Two of his seven daughters had married sea captains: Captain William Dobbie and Captain (later Admiral) John Dick. Presumably to keep each other company during the long periods when their husbands were at sea (in Dobbie's case nineteen years in the East Indies), they lived together at the Hall, but divided it into two. It was thought that this was the reason for the two equally important front doors, but these were not added until 1840, when the house had multiple occupancy.

On Goodrich's death in 1824, his estate of 1600 acres, was put on the market, but the sale did not go smoothly and only Saling Grove was sold to William Fowke who began a major rebuilding of that house.


The Goodrich daughters remained in Saling Hall where Augusta Dick (nee Goodrich) died in 1829.



1833 - 1935


Saling Hall was put up for auction in 1833 by the executors of Bartlett Goodrich and was sold to William Fowke.
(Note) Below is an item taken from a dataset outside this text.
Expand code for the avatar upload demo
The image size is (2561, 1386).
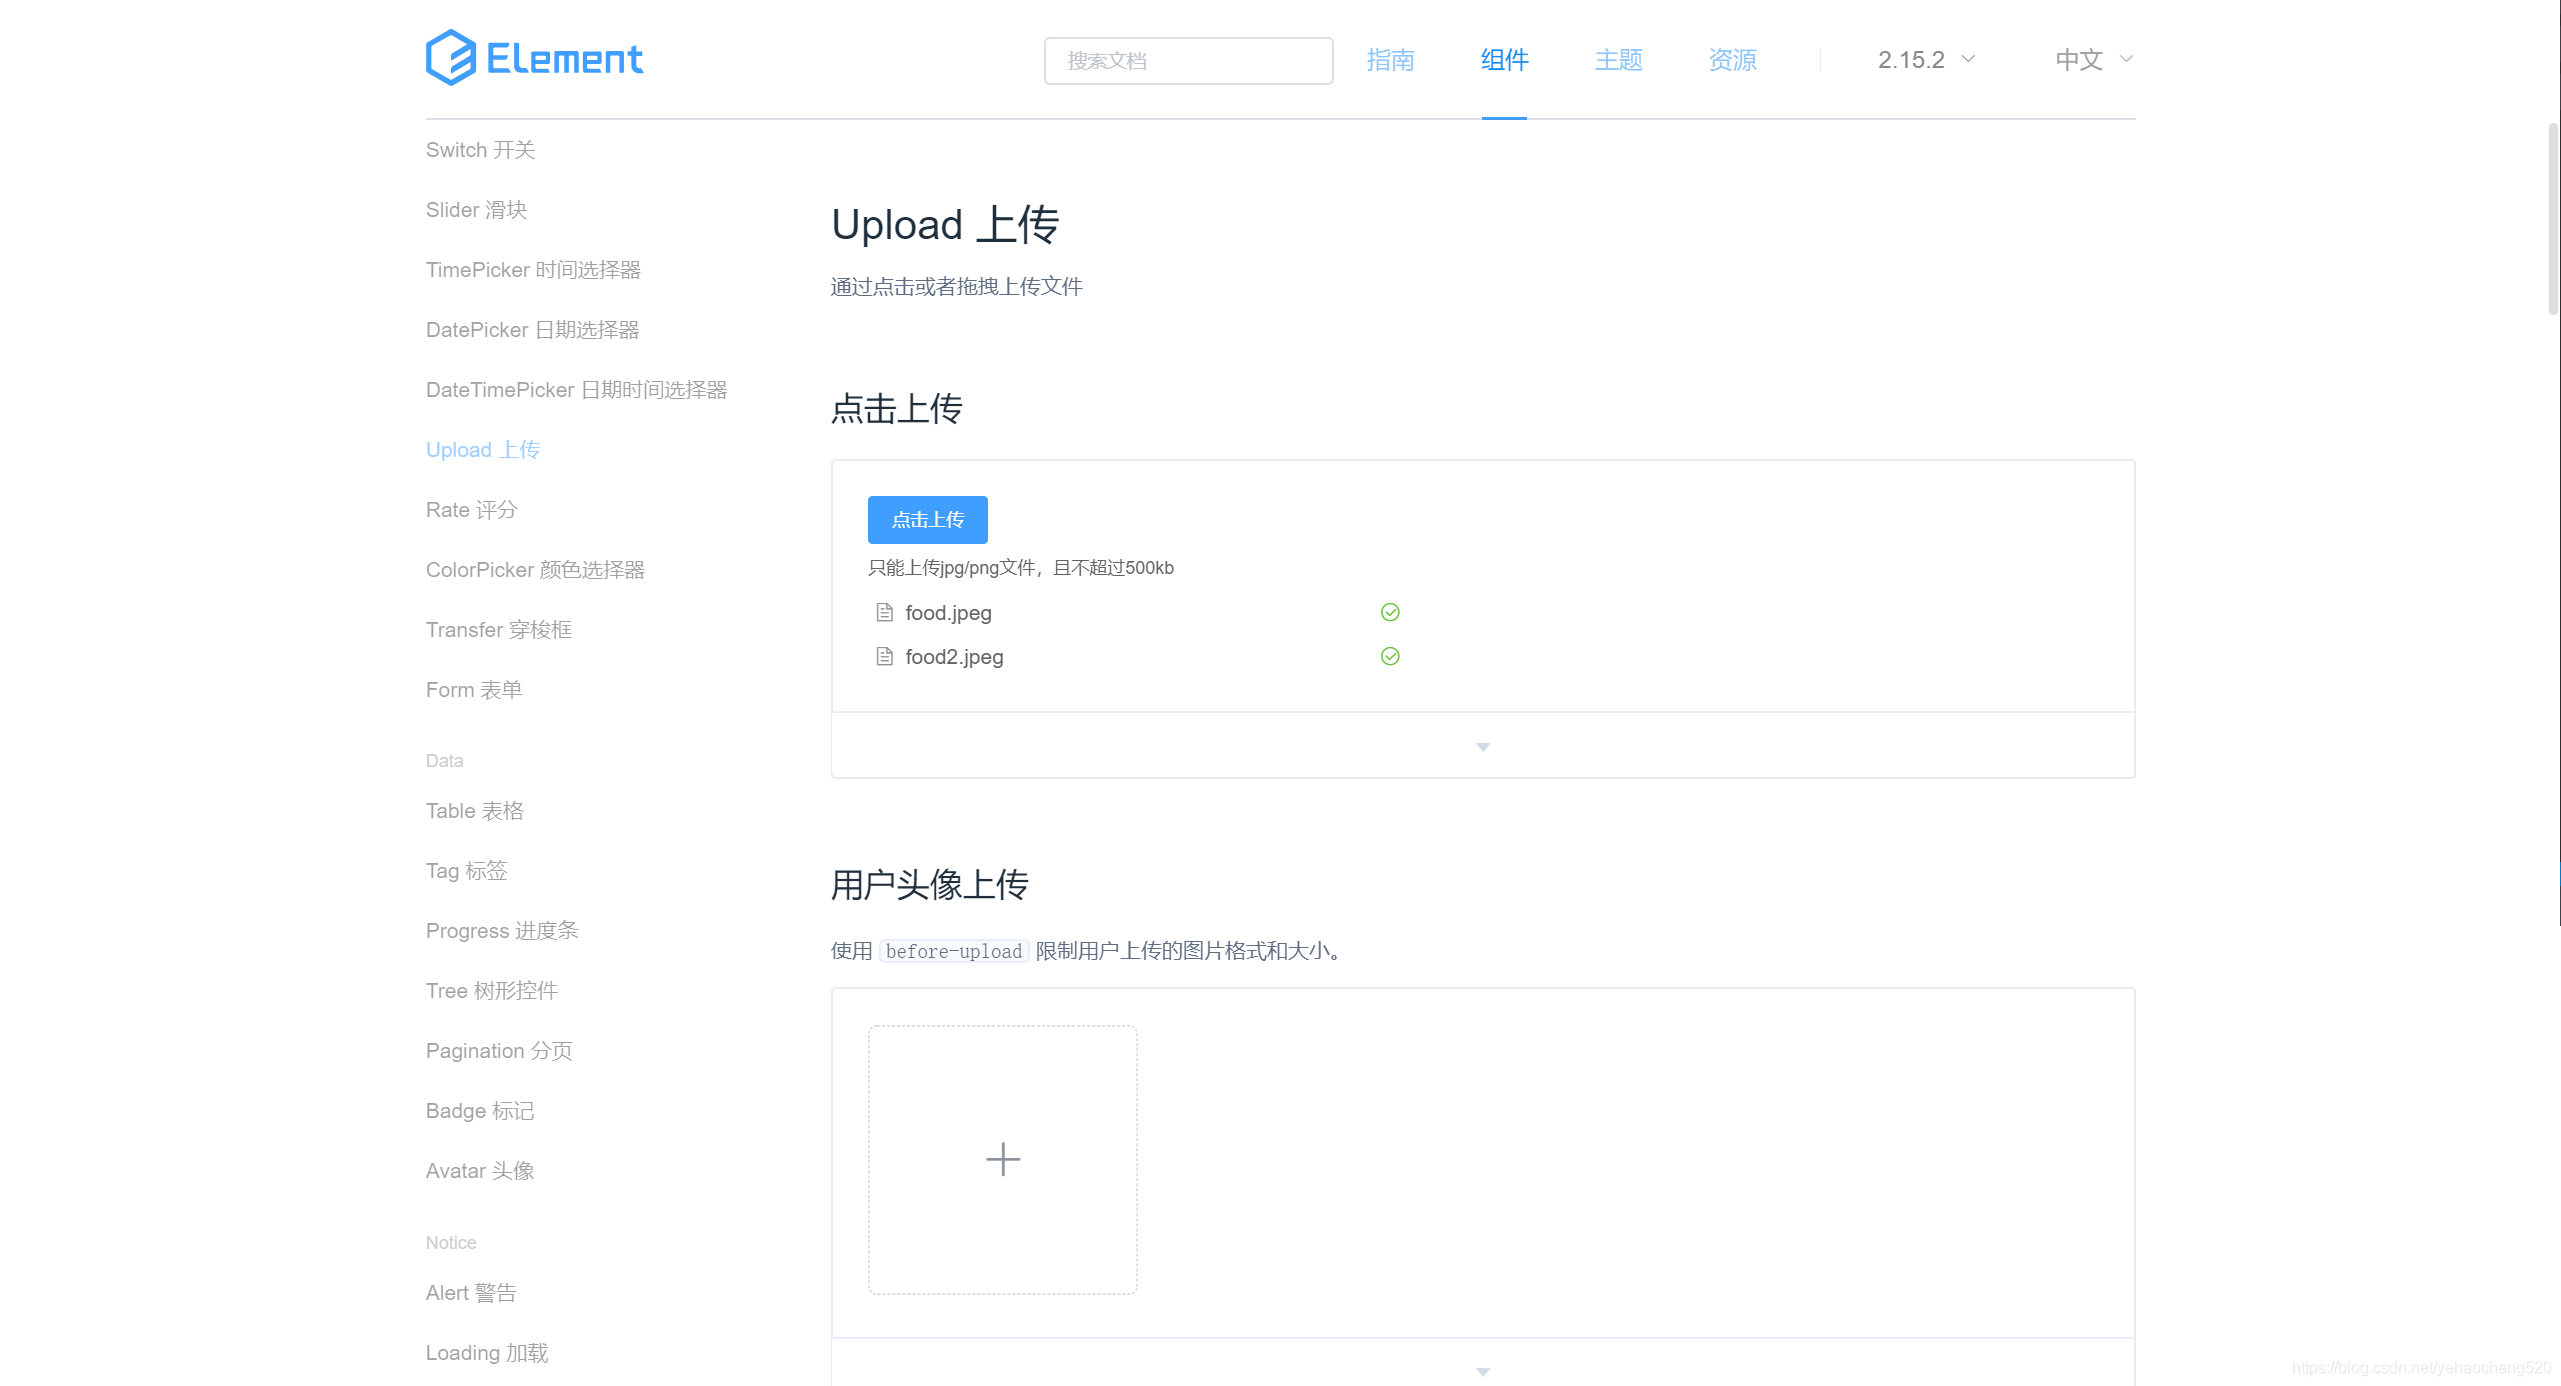(1483, 1370)
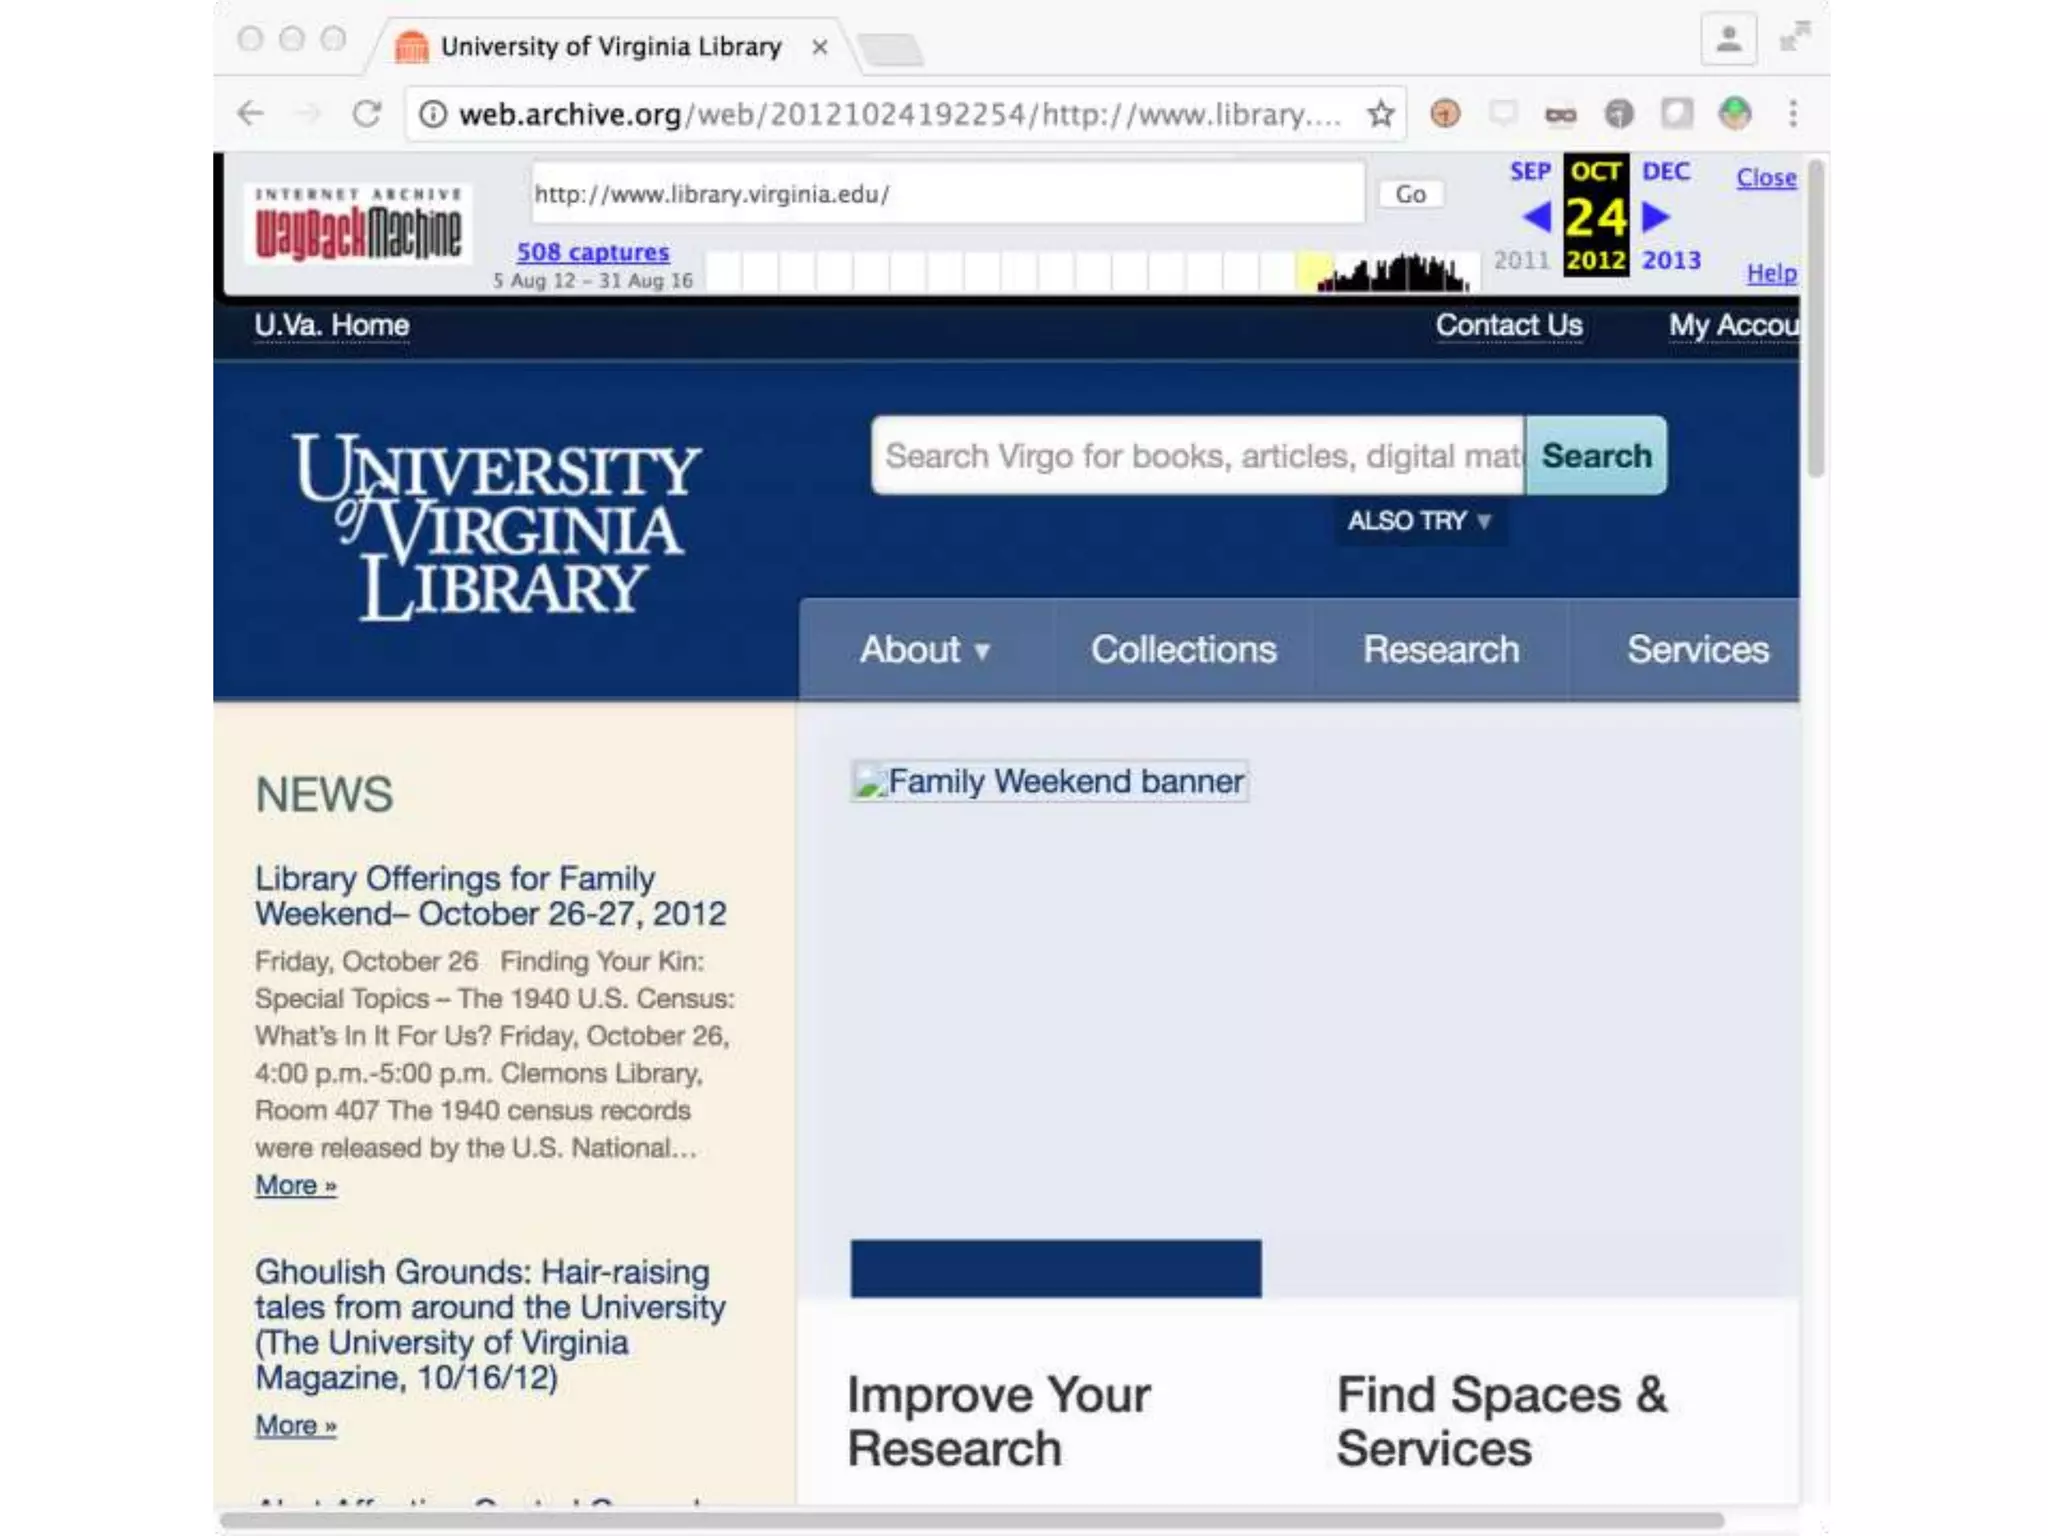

John Dick and the Dobbies remained in Saling Hall until at least 1850, signing their names with a diamond on the window-panes.



In 1894 William Villiers Fowke moved in to Saling Hall as the owner, having sold Saling Grove to Captain Harrison, RN. By 1901 William Fowke had died and his widow Ellen and her family were living at the Hall. There is a record of her still living there in 1911 with 2 of her sons and a daughter and 4 servants.


Ellen Fowke died in 1914 and her son Villiers de Saussura Fowke remained in residence until 1919, when at the age of 74 he sold all of the Saling estate but retained the Hall and 18 acres, to be rented out. The last Lady of the Manor of this line was Anne-Maria Fowke,presumably Villiers' wife, who lived at the Hall around 1900.



Villiers rented the Hall to the farmer William Edward Duckworth, who in 1928 bought the house, only to sell it in 1935 when his wife Eva died.



Bartlett Goodrich

Mary Wilson "of New York"

Captain William Dobbie

Agatha Dobbie


 1935 - 2013

In 1935 Saling Hall was bought by Isabella Carlyle, widow of Sir John Warrand Carlyle, a historian of political thought in medieval England and an Indian civil servant, who died in Florence in 1934. Lady Carlyle (née Barton) was a passionate gardener and gave Saling Hall its first modern gardens. She sold the Hall in 1971 to Hugh and Judy Johnson, dying in 1976 at the age of 101.


The Johnsons (Hugh Johnson is a well known writer of wine and gardening books) made considerable structural additions and internal alterations and continued the work of improving the gardens.


They sold Saling Hall in 2013 after living there for 42 years to Mark Faulkner and Harriet Logan and now the new owner's family will add to its heritage.

Isabella Carlyle


Despite its many nautical associations over two centuries, the name Saling - it is hardly necessary to add - has nothing whatsoever to do with messing about in boats. It is said to come from the Anglo-Saxon word for 'willow', from which we get 'sallow'.


Saling Hall, then, has a long and quite well-documented history, has changed hands by sale only three or four times in 800 years, and has been altered little since its remodelling in 1699.